Creative Green Housing: Shipping Container Homes
National Geographic presents “Amsterdam’s Lean, Green Shipping Container Homes” featuring a unique and unexpected functional building material: discarded shipping containers.
Steel shipping containers that have run their course at moving sea cargo are now finding a second life as creative green housing units, thanks to “cargotecture“. According to NG, there are approximately 2 million steel shipping containers that are unused at ports at any given time. An estimated 18 million steel shipping containers are actively used at transporting cargo worldwide, all of which are destined for retirement after serving their purpose at sea. But the internationally standardized 40 feet long by 8 feet wide by 8 feet high are highly durable and designed to support up to 30 tons of cargo. Cargotecture takes advantage of these characteristics by reusing steel containers as convenient and affordable refurbished ready-to-use building units.
Amsterdam is one of the cities that have embraced the concept of cargotecture to meet the need for affordable housing, especially for its student population. Several students featured in the NG photo journal are shown living in apartment complexes and student dormitories made from steel shipping containers. The shipping containers are fitted with electricity, plumbing, insulation, flooring, and other utilities after being cleaned.
The shipping container homes need only a part of the energy, material, and funding that a new housing construction would entail. NG cites statistics from SG Blocks stating that refurbishing a shipping container for housing would take 1/20th of the energy needed to reprocess the same amount of steel. Fitting a shipping container as a housing unit also lengthens its functionality lifetime for another hundred years.
A steel shipping container reportedly costs only a few thousand dollars before fitting, making it a low-cost alternative to typically expensive housing units. Moreover, steel shipping containers can be reused not only as creative green housing but even as cafes, shops, and office buildings. Because of the ISO shipping containers’ uniformity in size and shape, they can be stacked as high-rise urban buildings without the need for additional support or external reinforcement. Not only can they be assembled in specific building configurations, their portability also makes them a potentially valuable option for disaster response programs as temporary housing for evacuees and disaster victims.

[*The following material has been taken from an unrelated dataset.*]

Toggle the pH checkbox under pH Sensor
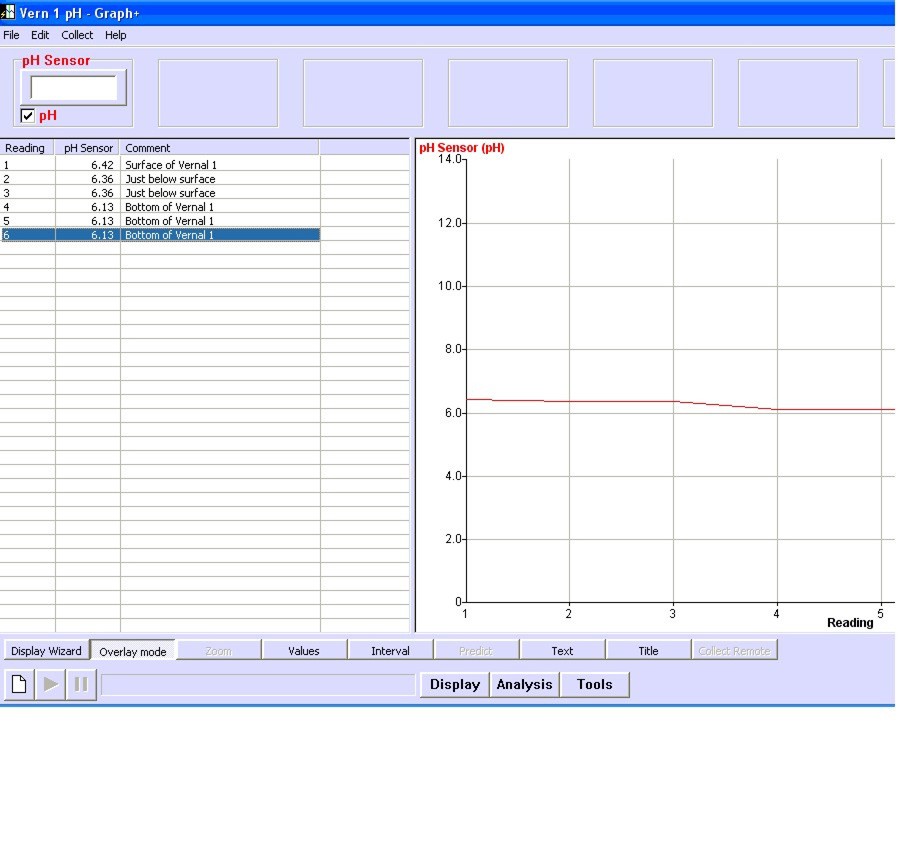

Steel shipping container homes can also be viable alternative housing units for disadvantaged people living in slums. NG quotes a grievous figure of 800 million people surviving in slums where there is often a lack of sanitary facilities, electricity, and clean water. Compared to typical construction costs, steel shipping containers can be refurbished with facilities on an economically-friendly budget. Amazingly, NG shares that half of Earth’s human population live in cities today. Projections put this figure at 60% by 2030. Yet the total land space of all our planet’s cities combined is only 2% of Earth’s land. NG gives an estimate of 95% of projected urban expansion taking place in developing nations’ cities, highlighting the challenges of increasingly crowded urban areas.
Creative green housing ideas like steel shipping container homes can be a substantial help to growing cities and their increasing populations around the world.